We did most of the record with Zak and Ken, and then we did tracks with John Feldmann and Howard Benson. Out of those, I think we had 3 songs from Jon that are on the record and one from Howard. The plan was to come out and have 3 from each of them, and I think it worked out well the way we did it. We worked with 3 different producers which was the goal to make sure that we ensured we got the feeling that we’ve always gotten with Zak and Ken but being able to experiment and see where things go with the different producers. In hindsight, I think it would have been better to know how Howard and Jon work before we got in there, but I think we got a good product out of that. Going with Zak and Ken again, because we didn’t use them for Black Lines, we got a lot of the same stuff we got before, but I think they were very open to what we really wanted, opposed to them following what they like to do. Every producer has their way, and they’re usually really stuck in it. Just like a musician, it’s really hard to get them to play something they don’t want to - like, you’re not gonna get me to play jazz, cause I don’t do that. I think Zak and Ken opened up a bit more to different ways of tracking, styles, looking at our music differently, and the whole thing. It was a great experience, I think we’ve really grown with those guys and every record gets better working with Zak and Ken. I can’t say enough about the process with them.
What was the most challenging part of writing and recording this album?
The most challenging part was probably working with different producers, and having to adapt. When you’re working with guys like John and Howard, they’re very set in doing their own thing. I think adapting to their styles of recording and pre-production was probably the most difficult thing to get through, but that’s also what makes a song good, when you work with someone and you think outside the box. I think we ended up with a better product that way, but it also was a hard part of the process.
What can people expect from this new album?
Overall, in my opinion, you can expect a really good record. We’re really excited about it. I think you can expect a record that will be fun to come and see at shows - energetic, that sort of thing, and if that is your sort of thing, it’s on there for you.
This year is the final Warped Tour, and you guys are on the bill. What are your thoughts on Warped ending, and what are you looking forward to about going on the tour one last time?

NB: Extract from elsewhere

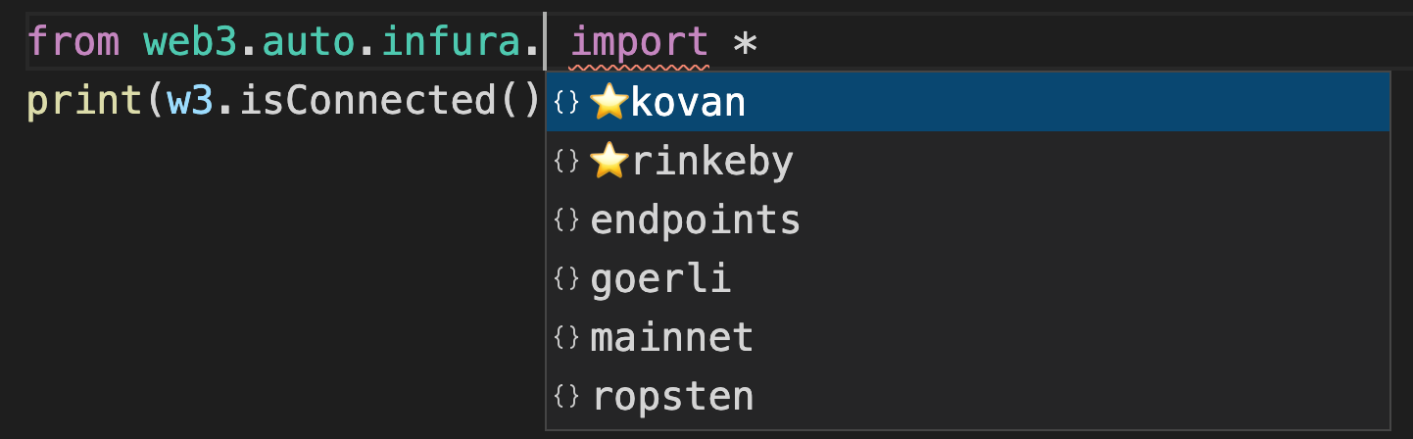
Task: Click the print function call
Action: (85, 101)
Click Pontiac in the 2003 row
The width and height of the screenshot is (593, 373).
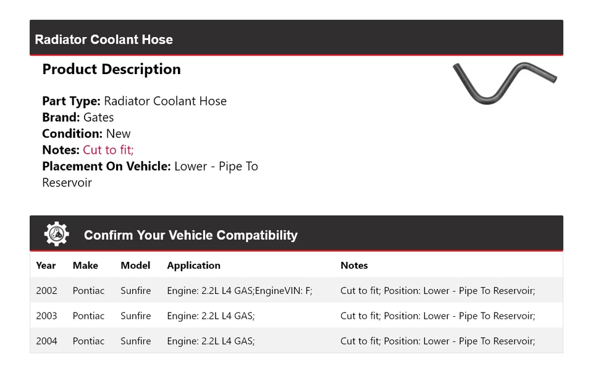(88, 316)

We did it in 2005 for the first time - but really, we were just following the tour so I guess we weren’t really doing it. We owe 50% of our career to Warped Tour, that’s really where we got our start. It is really sad to see it go, but we’re happy to be on the last one. You make a ton of new fans - there are so many bands out there and so many people going who don’t even know your music, so that’s the coolest part of Warped Tour. I think Kevin Lyman who runs the tour will do something else, it might not be Warped Tour, but it’s gonna be something in the way of festival touring - I don’t think he’d just let it die completely. He’s been doing it for 20 or so years, and the music industry has changed so much in that time, so what worked then might not work now. I’m sure he’ll do something else and it’ll be successful.
Mayday Parade's sixth album, Sunnyland, is available on June 16th through Rise Records, and you can catch the band this summer on the final run of the Vans Warped Tour.